Operating outside the Civil Procedure Rules (CPR) Part 35 and CAT’s independence framework, shadow experts have significant freedom to support the case strategy:
- Stress‑testing liability and causation theories before they are committed to pleadings
- Modelling quantum scenarios to understand value ranges, sensitivities and funding implications.
- Analysing opposing expert methodologies and identifying their weaknesses without exposing the independent expert to an adversarial strategy
- Supporting settlement strategy with robust best and worst alternative to negotiation (BATNA and WATNA) modelling grounded in financial and economic reality
Shadow experts: The analytical engine
All this work is essential, but it cannot be done effectively by the independent expert without risking accusations of partiality, especially in the post‑2025 CAT environment.
In competition damages, shadow experts can materially shift the trajectory of a case. They can map causation pathways and quantify where factual disputes genuinely affect loss. They can build financial or econometric models for scenario analysis, (which can later be shared with the independent expert for consideration).
They can also identify inconsistencies between pleadings, disclosure and expert reports, and support targeted procedural steps, such as focused disclosure applications or Part 18 requests. Finally, shadow experts can help clients and funders understand risk‑reward profiles with far greater clarity.
In short, the shadow expert can serve as the analytical engine room for a dispute. It’s an essential function, but it must be kept separate from the independent expert’s formal role.
Shadow expert can serve as the analytical engine room for a dispute. It’s an essential function, but it must be kept separate from the independent expert’s formal role.

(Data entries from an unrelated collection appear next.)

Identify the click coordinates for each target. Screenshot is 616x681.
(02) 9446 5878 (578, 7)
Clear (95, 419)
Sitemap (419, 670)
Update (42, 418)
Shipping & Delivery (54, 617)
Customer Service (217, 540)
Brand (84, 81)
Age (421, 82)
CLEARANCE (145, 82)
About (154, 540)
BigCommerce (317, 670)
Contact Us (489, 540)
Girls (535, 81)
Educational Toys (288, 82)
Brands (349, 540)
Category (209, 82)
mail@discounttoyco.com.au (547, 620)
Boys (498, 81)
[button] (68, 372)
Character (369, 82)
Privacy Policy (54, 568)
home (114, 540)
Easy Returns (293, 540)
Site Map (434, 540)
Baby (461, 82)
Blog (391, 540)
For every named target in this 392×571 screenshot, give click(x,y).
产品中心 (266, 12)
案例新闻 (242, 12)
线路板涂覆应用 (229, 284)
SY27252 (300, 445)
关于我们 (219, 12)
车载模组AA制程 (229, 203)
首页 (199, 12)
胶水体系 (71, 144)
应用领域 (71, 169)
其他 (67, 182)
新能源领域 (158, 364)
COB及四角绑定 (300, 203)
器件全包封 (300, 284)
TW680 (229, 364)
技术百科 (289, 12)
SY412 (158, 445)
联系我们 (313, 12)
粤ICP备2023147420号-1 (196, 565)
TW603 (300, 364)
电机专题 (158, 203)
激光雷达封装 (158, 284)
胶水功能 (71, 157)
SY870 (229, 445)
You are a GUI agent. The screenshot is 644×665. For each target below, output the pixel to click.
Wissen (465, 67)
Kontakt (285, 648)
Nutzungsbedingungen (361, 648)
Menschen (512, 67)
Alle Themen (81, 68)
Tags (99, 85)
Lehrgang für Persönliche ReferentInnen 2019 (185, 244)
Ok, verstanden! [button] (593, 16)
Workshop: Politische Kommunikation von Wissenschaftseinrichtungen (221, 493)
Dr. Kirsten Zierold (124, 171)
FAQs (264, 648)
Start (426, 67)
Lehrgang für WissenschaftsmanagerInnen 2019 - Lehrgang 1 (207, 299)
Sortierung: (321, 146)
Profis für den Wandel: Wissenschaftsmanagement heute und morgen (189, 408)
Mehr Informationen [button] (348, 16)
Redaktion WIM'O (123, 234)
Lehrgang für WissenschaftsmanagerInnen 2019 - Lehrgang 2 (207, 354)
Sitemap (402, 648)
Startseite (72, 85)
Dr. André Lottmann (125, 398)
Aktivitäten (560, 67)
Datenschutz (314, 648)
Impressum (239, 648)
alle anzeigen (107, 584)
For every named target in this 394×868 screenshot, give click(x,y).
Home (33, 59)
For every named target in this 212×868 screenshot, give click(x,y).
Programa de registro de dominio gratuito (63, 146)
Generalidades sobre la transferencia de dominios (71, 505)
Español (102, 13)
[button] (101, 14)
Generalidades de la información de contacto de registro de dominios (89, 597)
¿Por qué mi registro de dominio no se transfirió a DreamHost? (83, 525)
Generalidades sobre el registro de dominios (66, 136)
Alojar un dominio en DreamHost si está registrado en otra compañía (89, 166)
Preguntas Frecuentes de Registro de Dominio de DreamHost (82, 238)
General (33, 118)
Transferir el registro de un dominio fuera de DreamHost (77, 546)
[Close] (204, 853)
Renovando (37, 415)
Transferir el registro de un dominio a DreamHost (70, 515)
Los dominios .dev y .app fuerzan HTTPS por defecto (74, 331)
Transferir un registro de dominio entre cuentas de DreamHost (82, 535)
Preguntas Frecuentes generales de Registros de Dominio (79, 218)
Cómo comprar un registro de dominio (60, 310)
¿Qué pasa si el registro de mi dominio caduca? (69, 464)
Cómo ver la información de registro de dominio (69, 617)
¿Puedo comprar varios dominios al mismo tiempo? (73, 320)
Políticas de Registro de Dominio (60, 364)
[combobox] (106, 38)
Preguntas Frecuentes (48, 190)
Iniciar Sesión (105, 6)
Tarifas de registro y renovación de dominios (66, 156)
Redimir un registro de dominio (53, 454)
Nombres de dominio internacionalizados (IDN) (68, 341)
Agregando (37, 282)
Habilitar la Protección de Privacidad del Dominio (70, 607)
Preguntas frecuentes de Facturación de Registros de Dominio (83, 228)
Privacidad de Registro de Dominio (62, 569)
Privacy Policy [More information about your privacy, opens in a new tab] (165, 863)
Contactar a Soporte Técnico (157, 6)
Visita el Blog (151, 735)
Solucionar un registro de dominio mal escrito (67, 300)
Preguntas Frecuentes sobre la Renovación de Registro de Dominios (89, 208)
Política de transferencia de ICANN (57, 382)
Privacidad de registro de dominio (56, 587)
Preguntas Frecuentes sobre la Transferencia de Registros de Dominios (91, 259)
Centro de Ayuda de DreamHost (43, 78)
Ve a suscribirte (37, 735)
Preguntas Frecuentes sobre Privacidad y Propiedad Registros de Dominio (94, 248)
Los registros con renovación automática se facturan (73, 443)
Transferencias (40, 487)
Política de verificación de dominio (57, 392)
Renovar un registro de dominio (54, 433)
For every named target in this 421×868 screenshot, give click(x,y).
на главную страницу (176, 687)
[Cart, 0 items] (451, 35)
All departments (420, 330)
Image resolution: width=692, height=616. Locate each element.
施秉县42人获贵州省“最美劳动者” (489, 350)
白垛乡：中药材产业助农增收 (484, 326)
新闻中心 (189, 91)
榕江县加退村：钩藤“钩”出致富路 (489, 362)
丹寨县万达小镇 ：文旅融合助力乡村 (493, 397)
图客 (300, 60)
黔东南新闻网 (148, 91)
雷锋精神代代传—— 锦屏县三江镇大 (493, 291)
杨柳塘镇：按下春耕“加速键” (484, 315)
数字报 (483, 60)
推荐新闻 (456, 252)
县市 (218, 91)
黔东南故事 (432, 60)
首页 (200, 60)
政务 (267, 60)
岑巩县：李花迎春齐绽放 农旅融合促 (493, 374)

Making shadow expertise work in practice
There are several keys to maximise the value of a shadow expert while protecting the independence of the CPR 35/CAT expert:
- Engage the shadow experts early, before pleadings harden and before instructing the independent expert
- Define roles clearly, so that the shadow expert explores and supports strategic analysis, while the independent expert opines.
- Use multidisciplinary capability so forensic accounting, valuation, economics, sector expertise and data analytics work together
- Maintain clean lines of communication, ensuring the independent expert is insulated from adversarial strategy
This approach aligns with the CAT’s renewed emphasis on independence but gives legal teams the analytical firepower they need. It reflects CAT’s clarity that expert independence is non‑negotiable, without leaving counsel to operate without technical insight.
Shadow experts can provide the strategic depth, modelling capability and early‑stage analysis that modern disputes demand without compromising the credibility of the formal expert. It separates independence from strategy and should enable dispute lawyers to negotiate better settlements, avoid weak claims and walk into trial with fewer surprises.